Pixel coordinate grounding data
▬▬▬▬▬▬▬▬▬▬

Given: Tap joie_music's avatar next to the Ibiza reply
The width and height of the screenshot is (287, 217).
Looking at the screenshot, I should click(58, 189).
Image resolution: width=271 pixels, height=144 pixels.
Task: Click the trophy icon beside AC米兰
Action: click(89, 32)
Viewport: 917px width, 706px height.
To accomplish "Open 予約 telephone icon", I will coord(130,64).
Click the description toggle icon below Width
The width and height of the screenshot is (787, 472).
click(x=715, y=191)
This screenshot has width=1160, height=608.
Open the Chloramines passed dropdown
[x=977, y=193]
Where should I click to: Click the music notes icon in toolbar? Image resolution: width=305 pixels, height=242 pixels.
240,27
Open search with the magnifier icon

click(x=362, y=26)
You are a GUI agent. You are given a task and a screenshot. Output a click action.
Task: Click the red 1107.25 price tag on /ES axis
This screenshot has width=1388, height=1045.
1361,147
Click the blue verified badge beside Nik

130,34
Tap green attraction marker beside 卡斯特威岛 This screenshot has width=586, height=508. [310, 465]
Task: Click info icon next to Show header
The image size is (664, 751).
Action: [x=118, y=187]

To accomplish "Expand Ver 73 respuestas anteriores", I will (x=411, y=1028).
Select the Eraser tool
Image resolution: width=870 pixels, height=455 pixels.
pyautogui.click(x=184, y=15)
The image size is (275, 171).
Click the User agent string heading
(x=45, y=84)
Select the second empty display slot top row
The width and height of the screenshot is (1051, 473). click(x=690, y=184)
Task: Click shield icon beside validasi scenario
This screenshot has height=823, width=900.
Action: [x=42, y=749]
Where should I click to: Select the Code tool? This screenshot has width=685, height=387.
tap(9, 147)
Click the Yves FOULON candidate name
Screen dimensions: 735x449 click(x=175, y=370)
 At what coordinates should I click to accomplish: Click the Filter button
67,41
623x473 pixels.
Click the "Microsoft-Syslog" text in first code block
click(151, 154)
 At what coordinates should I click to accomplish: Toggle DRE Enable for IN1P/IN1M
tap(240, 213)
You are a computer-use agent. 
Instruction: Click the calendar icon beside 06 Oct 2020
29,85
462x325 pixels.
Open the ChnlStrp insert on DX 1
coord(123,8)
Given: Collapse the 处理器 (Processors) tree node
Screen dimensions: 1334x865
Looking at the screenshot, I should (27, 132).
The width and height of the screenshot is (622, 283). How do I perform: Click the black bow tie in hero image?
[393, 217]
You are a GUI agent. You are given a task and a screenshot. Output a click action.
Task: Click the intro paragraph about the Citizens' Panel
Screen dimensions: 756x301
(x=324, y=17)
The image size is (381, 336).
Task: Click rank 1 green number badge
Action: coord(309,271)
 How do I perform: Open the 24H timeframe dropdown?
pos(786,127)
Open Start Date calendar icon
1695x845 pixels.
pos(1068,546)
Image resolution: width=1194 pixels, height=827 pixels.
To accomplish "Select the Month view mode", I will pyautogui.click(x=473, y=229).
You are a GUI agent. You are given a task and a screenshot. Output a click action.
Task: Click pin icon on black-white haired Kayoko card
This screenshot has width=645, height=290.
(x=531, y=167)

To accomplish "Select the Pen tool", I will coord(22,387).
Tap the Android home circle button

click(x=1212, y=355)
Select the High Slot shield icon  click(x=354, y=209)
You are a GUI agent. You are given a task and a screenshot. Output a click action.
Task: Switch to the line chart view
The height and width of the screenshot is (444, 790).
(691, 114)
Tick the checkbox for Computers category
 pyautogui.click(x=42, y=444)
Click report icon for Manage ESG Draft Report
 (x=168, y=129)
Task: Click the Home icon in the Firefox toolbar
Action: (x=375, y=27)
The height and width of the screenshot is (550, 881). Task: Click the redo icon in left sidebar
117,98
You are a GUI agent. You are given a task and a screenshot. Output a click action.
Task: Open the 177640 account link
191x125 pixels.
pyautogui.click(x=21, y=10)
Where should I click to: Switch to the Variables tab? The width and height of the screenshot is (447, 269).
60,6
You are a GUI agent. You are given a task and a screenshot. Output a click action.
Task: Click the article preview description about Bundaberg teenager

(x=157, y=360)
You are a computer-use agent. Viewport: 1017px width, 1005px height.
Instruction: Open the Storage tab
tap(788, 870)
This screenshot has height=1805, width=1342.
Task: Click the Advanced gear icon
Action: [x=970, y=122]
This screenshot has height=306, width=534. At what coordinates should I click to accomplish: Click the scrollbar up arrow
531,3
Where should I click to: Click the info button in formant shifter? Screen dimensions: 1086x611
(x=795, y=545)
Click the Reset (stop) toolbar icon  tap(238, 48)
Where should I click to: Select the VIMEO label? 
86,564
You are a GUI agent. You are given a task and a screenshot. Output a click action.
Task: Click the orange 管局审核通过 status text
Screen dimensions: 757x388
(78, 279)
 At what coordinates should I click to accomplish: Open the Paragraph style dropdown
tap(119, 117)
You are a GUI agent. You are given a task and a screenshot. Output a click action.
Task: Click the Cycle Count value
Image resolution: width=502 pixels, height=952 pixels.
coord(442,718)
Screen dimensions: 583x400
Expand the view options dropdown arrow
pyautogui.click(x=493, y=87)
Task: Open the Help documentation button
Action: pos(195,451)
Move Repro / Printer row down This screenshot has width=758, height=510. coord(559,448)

▬▬▬▬▬▬▬▬▬▬

ABOUT THIS TASK
Please set down each entry again, word for word.

EXERCISE ANSWER
Given: Tap joie_music's avatar next to the Ibiza reply
The width and height of the screenshot is (287, 217).
Looking at the screenshot, I should click(58, 189).
Image resolution: width=271 pixels, height=144 pixels.
Task: Click the trophy icon beside AC米兰
Action: click(89, 32)
Viewport: 917px width, 706px height.
To accomplish "Open 予約 telephone icon", I will coord(130,64).
Click the description toggle icon below Width
The width and height of the screenshot is (787, 472).
click(x=715, y=191)
This screenshot has width=1160, height=608.
Open the Chloramines passed dropdown
[x=977, y=193]
Where should I click to: Click the music notes icon in toolbar? Image resolution: width=305 pixels, height=242 pixels.
240,27
Open search with the magnifier icon

click(x=362, y=26)
You are a GUI agent. You are given a task and a screenshot. Output a click action.
Task: Click the red 1107.25 price tag on /ES axis
This screenshot has width=1388, height=1045.
1361,147
Click the blue verified badge beside Nik

130,34
Tap green attraction marker beside 卡斯特威岛 This screenshot has width=586, height=508. [310, 465]
Task: Click info icon next to Show header
The image size is (664, 751).
Action: [x=118, y=187]

To accomplish "Expand Ver 73 respuestas anteriores", I will (x=411, y=1028).
Select the Eraser tool
Image resolution: width=870 pixels, height=455 pixels.
pyautogui.click(x=184, y=15)
The image size is (275, 171).
Click the User agent string heading
(x=45, y=84)
Select the second empty display slot top row
The width and height of the screenshot is (1051, 473). click(x=690, y=184)
Task: Click shield icon beside validasi scenario
This screenshot has height=823, width=900.
Action: [x=42, y=749]
Where should I click to: Select the Code tool? This screenshot has width=685, height=387.
tap(9, 147)
Click the Yves FOULON candidate name
Screen dimensions: 735x449 click(x=175, y=370)
 At what coordinates should I click to accomplish: Click the Filter button
67,41
623x473 pixels.
Click the "Microsoft-Syslog" text in first code block
click(151, 154)
 At what coordinates should I click to accomplish: Toggle DRE Enable for IN1P/IN1M
tap(240, 213)
You are a computer-use agent. 
Instruction: Click the calendar icon beside 06 Oct 2020
29,85
462x325 pixels.
Open the ChnlStrp insert on DX 1
coord(123,8)
Given: Collapse the 处理器 (Processors) tree node
Screen dimensions: 1334x865
Looking at the screenshot, I should (27, 132).
The width and height of the screenshot is (622, 283). How do I perform: Click the black bow tie in hero image?
[393, 217]
You are a GUI agent. You are given a task and a screenshot. Output a click action.
Task: Click the intro paragraph about the Citizens' Panel
Screen dimensions: 756x301
(x=324, y=17)
The image size is (381, 336).
Task: Click rank 1 green number badge
Action: coord(309,271)
 How do I perform: Open the 24H timeframe dropdown?
pos(786,127)
Open Start Date calendar icon
1695x845 pixels.
pos(1068,546)
Image resolution: width=1194 pixels, height=827 pixels.
To accomplish "Select the Month view mode", I will pyautogui.click(x=473, y=229).
You are a GUI agent. You are given a task and a screenshot. Output a click action.
Task: Click pin icon on black-white haired Kayoko card
This screenshot has width=645, height=290.
(x=531, y=167)

To accomplish "Select the Pen tool", I will coord(22,387).
Tap the Android home circle button

click(x=1212, y=355)
Select the High Slot shield icon  click(x=354, y=209)
You are a GUI agent. You are given a task and a screenshot. Output a click action.
Task: Switch to the line chart view
The height and width of the screenshot is (444, 790).
(691, 114)
Tick the checkbox for Computers category
 pyautogui.click(x=42, y=444)
Click report icon for Manage ESG Draft Report
 (x=168, y=129)
Task: Click the Home icon in the Firefox toolbar
Action: (x=375, y=27)
The height and width of the screenshot is (550, 881). Task: Click the redo icon in left sidebar
117,98
You are a GUI agent. You are given a task and a screenshot. Output a click action.
Task: Open the 177640 account link
191x125 pixels.
pyautogui.click(x=21, y=10)
Where should I click to: Switch to the Variables tab? The width and height of the screenshot is (447, 269).
60,6
You are a GUI agent. You are given a task and a screenshot. Output a click action.
Task: Click the article preview description about Bundaberg teenager

(x=157, y=360)
You are a computer-use agent. Viewport: 1017px width, 1005px height.
Instruction: Open the Storage tab
tap(788, 870)
This screenshot has height=1805, width=1342.
Task: Click the Advanced gear icon
Action: [x=970, y=122]
This screenshot has height=306, width=534. At what coordinates should I click to accomplish: Click the scrollbar up arrow
531,3
Where should I click to: Click the info button in formant shifter? Screen dimensions: 1086x611
(x=795, y=545)
Click the Reset (stop) toolbar icon  tap(238, 48)
Where should I click to: Select the VIMEO label? 
86,564
You are a GUI agent. You are given a task and a screenshot. Output a click action.
Task: Click the orange 管局审核通过 status text
Screen dimensions: 757x388
(78, 279)
 At what coordinates should I click to accomplish: Open the Paragraph style dropdown
tap(119, 117)
You are a GUI agent. You are given a task and a screenshot. Output a click action.
Task: Click the Cycle Count value
Image resolution: width=502 pixels, height=952 pixels.
coord(442,718)
Screen dimensions: 583x400
Expand the view options dropdown arrow
pyautogui.click(x=493, y=87)
Task: Open the Help documentation button
Action: pos(195,451)
Move Repro / Printer row down This screenshot has width=758, height=510. coord(559,448)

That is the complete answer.